WATCH: Decimal Dan and the history of the Rand

On Valentine’s Day in 1961, a cartoon figure gave South Africa a gift we still use today: the Rand.
Decimal Dan ‘the rand-cent man’ would have fitted right in on the trading floor of the Johannesburg Stock Exchange (JSE) with his suit – apart from his hat, bowtie and waistcoat with the gaudy Rand sign on.
He was the mascot that formed part of the public relations campaign to help South Africa’s 15-million population at the time with the switch from the South African Pound, which was modelled on the British Pound Sterling, to the new Rand and the decimal system with 100 cents in one Rand. The PR campaign was also run in print media and about three million flyers were printed and pinned up on public notice boards in banks, parks and post offices.
Some might remember him as Daan Desimaal in Afrikaans or Dan Dezimal in German-speaking South West Africa (Namibia today), which was part of South Africa until it gained independence in 1990.
For other South Africans, the details of the change to the new currency and decimal system were relayed in the form of a story on the radio. Some might not remember his name but his rock-and-roll jingle, which constantly blared over the radio in the era before television, which was introduced more than a decade later.
First verse:
Decimal Dan, the rand-cent man
Gives you cents for pennies whenever he can
One cent for a penny
And two for two
And two-and-a-half for a tickey
Chorus:
Notes and silver remain the same
Remember it’s just a change in their name
The Rand is named after the Witwatersrand, the high escarpment with gold deposits where Johannesburg is today and the first gold mines were located. The currency had a good start, trading at $1.40 for R1, but its value soon declined as inflation grew, and international pressure and sanctions against apartheid mounted. The U.S. Dollar surpassed the Rand in value in March 1982.

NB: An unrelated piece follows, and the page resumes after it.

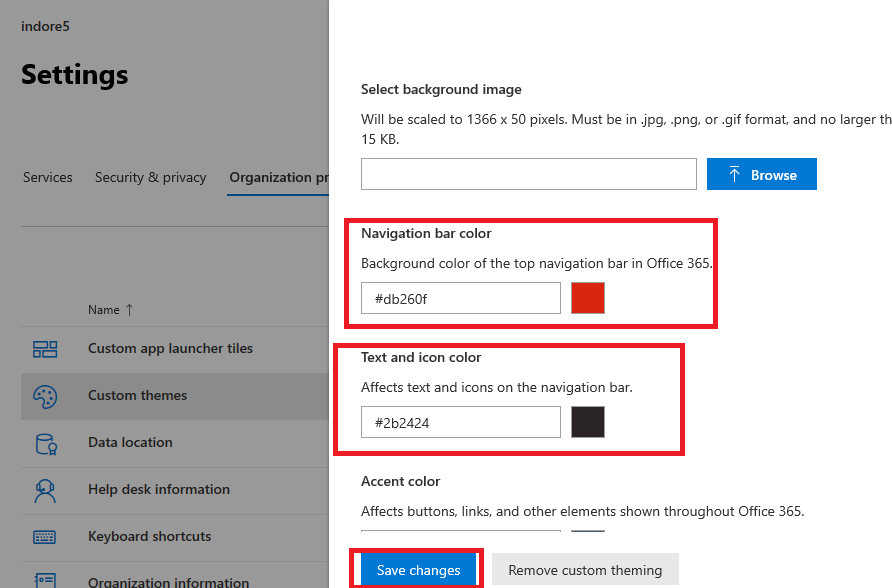The image size is (892, 588).
Task: Focus the background image file path field
Action: pyautogui.click(x=528, y=174)
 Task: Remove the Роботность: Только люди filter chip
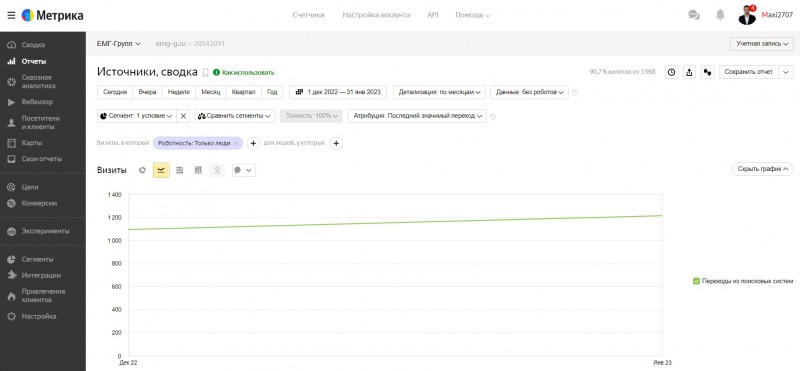pos(235,143)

Another historic event happened in the country in 1961: South Africa became the republic it still is today. On 31 May, the Union of South Africa broke away from the British Commonwealth over the issue of apartheid. But was the switch to the Rand connected to this? No, says Professor Jannie Rossouw from the Wits Business School, who busted the myth in a September 2020 article in the Tydskrif vir Geesteswetenskappe (Journal of Social Sciences).
South Africa decided to introduce the decimal coinage system in 1956, while the country only held a referendum for white voters about becoming a republic in 1960. Botswana, Eswatini (former Swaziland) and Lesotho also introduced the decimal coinage system on 14 February 1961, while the United Kingdom only introduced the decimal system in 1971.
Before settlers from the Dutch East India Company arrived in 1652 with the Dutch Guilder, the official currency of The Netherlands at the time, South Africans used a bartering system in trading. Jan van Riebeeck was assigned to set up a trading post in Cape Town for sailors from the company who were sailing from Europe to the East, where ships stayed for an average of 26 days.
The first paper money, the Rixdollar, was introduced in 1782 after the local government failed to obtain the necessary coins for the settlement. The first notes were handwritten and contained a government stamp indicating the date of issue and its value.
When the Dutch East India Company went bankrupt and dissolved in 1799, Great Britain annexed the Cape in 1806 for the second time and introduced the Pound Sterling along with the Rixdollar. Between 1807 and 1814, the number of Rixdollar doubled and its value continued to drop until 1825 when the United Kingdom made the Pound Sterling the official currency in all its colonies and the Rixdollar slowly disappeared.
The first bank in South Africa was Lombaard in Cape Town and was founded on 23 April 1793. But the South African Reserve Bank (SARB) was only established over a century later on 30 June 1921. It issued its first banknotes on 19 April 1922 amid the unusual financial conditions in the aftermath of the First World War.
At the time, all banknotes were backed by gold reserves in the bank, which is commonly called the gold standard. But after the war, the gold price rose and became higher in the UK than in South Africa, so some made a profit by converting local banknotes into gold and selling the gold in the UK. This forced local banks to buy gold at a higher price than the banknotes they were getting in, which meant in the long term they would struggle to meet their obligations. Local banks then asked the government to release it from its obligation to turn money into gold and Parliament recommended that the SARB be set up to take on the responsibility of issuing banknotes. South Africa abandoned the gold standard in 1932 and linked the value of local currency to the Pound Sterling.

In more recent times, the SARB has lowered interest rates during difficult times such as the 2008 global financial crisis and the Covid-19 pandemic. It cut some interest rates during hard times to entice consumers to spend money to protect local businesses and the economy.
At one point, the currency was considered a global outcast, but that has changed. According to the Bank of International Settlements, the Rand is the 18th most traded currency in the world today, with a daily turnover of about R10.8 trillion ($72 billion). So, just as some Americans refer to $100 bills as the Benjamins, South Africans have Randelas.